4

I need to create a shared library for cuda. The compilation of the library works fine but when I try to use it in my program nvcc returns a linker or ptxas error.

I reduced the problem to the following code. The library must replace different C functions (here: memset). The library consists of three C++ files:

FileA.h

#ifndef FILEA_H_
#define FILEA_H_

namespace A {
    __device__ 
    void* memset(void* _in, int _val, int _size);
};
#endif

FileA.cpp

#include "FileA.h"

__device__ 
void* A::memset(void* _in, int _val, int _size) {
    char* tmp = (char*)_in;
    for(int i = 0; i < _size; i++) tmp[i] = _val;
    return _in;
}

TempClass.h

#ifndef TEMPCLASS_H_
#define TEMPCLASS_H_

#include "FileA.h"

namespace A {
    template <typename T>
    class TC {
    public:
        __device__ 
        TC() {
            data = new T[10];
        }

        __device__ 
        ~TC(){
            delete [] data;
        }

        __device__ 
        void clear(){
            A::memset(data, 0, 10*sizeof(T));
        }

        T* data;
    };
};
#endif

Using the following commands I create a shared library:

nvcc -Xcompiler -fPIC -x cu -rdc=true -c FileA.cpp -o FileA.o
nvcc -Xcompiler -fPIC --shared -o libTestA.so FileA.o -lcudart

This library should be used in a main program:

main.cpp

#include <cuda.h>
#include <TempClass.h>
#include <iostream>

__device__
int doSomthing() {
    A::TC<int>* tc = new A::TC<int>();
    tc->clear();
    for (int i = 0; i < 5; i++) tc->data[i] = i;

    int sum = 0;
    for (int i = 0; i < 5; i++)  sum += tc->data[i];
    delete tc;
    return sum;
}

__global__
void kernel(int* _res) {
    _res[0] = doSomthing();
}

int main(int argc, char** argv) {
    int* devVar;
    int* hostVar;
    hostVar = new int[1];
    hostVar[0] = -1;
    cudaMalloc(&devVar, sizeof(int));
    cudaMemcpy(devVar, hostVar, sizeof(int), cudaMemcpyHostToDevice);

    kernel<<< 1, 1>>> (devVar);

    cudaMemcpy(hostVar, devVar, sizeof(int), cudaMemcpyDeviceToHost);

    std::cout << "kernel done. sum " << *hostVar << std::endl;

    return 0;
}

If I try to compile the program with the commands:

nvcc -Xcompiler -fPIC -I. -L. -rdc=true -x cu -c main.cpp -o main.o 
nvcc -Xcompiler -fPIC -I. -L. main.o -o main -lTestA

I receive the error message:

nvlink error   : Undefined reference to '_ZN1A6memsetEPvii' in 'main.o'

I receive the same error if I try to compile the file directly:

nvcc -Xcompiler -fPIC -I. -L. -rdc=true -x cu main.cpp -o main -lTestA

The command nm libTestA.so shows that the library contains the function symbol _ZN1A6memsetEPvii.

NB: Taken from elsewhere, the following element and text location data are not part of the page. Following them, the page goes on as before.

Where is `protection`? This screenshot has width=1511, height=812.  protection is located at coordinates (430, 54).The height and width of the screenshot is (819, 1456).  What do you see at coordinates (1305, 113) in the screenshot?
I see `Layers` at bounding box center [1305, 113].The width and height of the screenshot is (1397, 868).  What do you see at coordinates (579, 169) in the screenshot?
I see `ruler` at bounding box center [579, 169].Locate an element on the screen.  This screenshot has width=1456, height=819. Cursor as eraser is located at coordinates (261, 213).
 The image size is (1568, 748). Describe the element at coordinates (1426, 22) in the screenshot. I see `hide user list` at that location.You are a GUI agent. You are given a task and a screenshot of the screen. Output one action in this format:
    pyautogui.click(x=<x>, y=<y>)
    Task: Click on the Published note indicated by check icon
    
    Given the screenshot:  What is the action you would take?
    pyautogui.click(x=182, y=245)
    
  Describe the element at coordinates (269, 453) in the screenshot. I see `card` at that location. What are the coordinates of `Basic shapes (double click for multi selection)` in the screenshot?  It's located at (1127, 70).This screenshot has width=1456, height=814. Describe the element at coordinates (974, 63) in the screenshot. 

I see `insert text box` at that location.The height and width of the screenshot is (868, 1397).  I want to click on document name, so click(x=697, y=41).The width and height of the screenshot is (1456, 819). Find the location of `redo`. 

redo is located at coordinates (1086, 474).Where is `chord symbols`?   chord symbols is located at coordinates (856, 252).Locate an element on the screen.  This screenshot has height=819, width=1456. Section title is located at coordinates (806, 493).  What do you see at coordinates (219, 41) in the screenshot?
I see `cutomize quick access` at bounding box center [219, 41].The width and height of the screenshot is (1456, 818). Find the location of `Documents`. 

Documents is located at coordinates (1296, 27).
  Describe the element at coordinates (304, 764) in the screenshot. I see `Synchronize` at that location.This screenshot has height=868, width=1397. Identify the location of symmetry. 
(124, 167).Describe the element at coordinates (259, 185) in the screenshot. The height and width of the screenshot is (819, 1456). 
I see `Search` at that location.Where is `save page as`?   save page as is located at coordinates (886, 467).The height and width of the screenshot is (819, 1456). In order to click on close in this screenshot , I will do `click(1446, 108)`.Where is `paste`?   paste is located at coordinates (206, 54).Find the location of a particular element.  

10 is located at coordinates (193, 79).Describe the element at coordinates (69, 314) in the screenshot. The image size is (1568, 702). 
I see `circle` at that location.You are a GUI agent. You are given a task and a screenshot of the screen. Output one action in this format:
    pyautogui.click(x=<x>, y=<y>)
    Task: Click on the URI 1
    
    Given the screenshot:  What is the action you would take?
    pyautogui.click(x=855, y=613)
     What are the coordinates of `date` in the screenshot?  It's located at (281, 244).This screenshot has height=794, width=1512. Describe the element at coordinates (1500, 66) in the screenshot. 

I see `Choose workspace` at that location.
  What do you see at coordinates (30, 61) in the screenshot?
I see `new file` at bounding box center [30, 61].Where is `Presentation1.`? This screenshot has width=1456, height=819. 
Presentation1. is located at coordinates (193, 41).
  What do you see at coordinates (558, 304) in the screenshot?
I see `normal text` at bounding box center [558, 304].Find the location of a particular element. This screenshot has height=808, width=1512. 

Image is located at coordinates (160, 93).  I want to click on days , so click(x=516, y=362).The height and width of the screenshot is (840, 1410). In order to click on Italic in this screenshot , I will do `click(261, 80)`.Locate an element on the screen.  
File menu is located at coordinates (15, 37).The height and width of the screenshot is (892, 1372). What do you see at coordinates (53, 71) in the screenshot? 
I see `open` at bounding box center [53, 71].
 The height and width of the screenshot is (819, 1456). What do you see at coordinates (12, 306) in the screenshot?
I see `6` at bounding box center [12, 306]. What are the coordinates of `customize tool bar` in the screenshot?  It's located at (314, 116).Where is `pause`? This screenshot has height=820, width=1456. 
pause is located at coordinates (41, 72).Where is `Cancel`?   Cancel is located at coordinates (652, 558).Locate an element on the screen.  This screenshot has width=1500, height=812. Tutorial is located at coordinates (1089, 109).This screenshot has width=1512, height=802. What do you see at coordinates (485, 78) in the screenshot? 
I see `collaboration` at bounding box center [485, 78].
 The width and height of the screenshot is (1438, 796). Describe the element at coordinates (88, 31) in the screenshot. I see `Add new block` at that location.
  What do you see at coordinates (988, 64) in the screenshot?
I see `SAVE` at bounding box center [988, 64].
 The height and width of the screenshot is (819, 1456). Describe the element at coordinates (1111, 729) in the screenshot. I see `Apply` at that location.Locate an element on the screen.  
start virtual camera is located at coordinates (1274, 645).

When I remove the -rdc=true option while linking I receive a ptxas error:

ptxas fatal   : Unresolved extern function '_ZN1A6memsetEPvii'

In my case static linking is no option, I need a shared library. I've also tried to make memset an extern "C" function but this collides with the original C function. The code compiles correctly with g++. Do you have suggestions how to solve this problem.

Tim
  • 41
  • 1
  • 3
  • 1
    1. `FileA.cpp` should be `FileA.cu`. 2. You're not compiling `FileA.cu`; why would you expect the linking to work? 3. If you "need" a shared library, why are you linking statically? I don't understand. – einpoklum Feb 22 '18 at 17:24
  • 1. The option -x cu makes allows nvcc to handle cpp like cu-files. 2. I compile it to a shared lib (see command before main.cpp). 3. Where do you see any static linking? Maybe I miss something. – Tim Feb 22 '18 at 19:39
  • 1. You're right that nvcc will accept it as a CUDA file, but you should still call it what it is... . 2. Ah, so the two earlier lines appear before the two lines later on... now I get it. – einpoklum Feb 22 '18 at 20:01
  • @RobertCrovella: That's an answer I think... but - it's also terrible! Why doesn't nvcc support ths? – einpoklum Feb 22 '18 at 22:05

1 Answers1

5

It appears that you are attempting to do device-code linking across a library boundary. Currently, that is only possible with a static library.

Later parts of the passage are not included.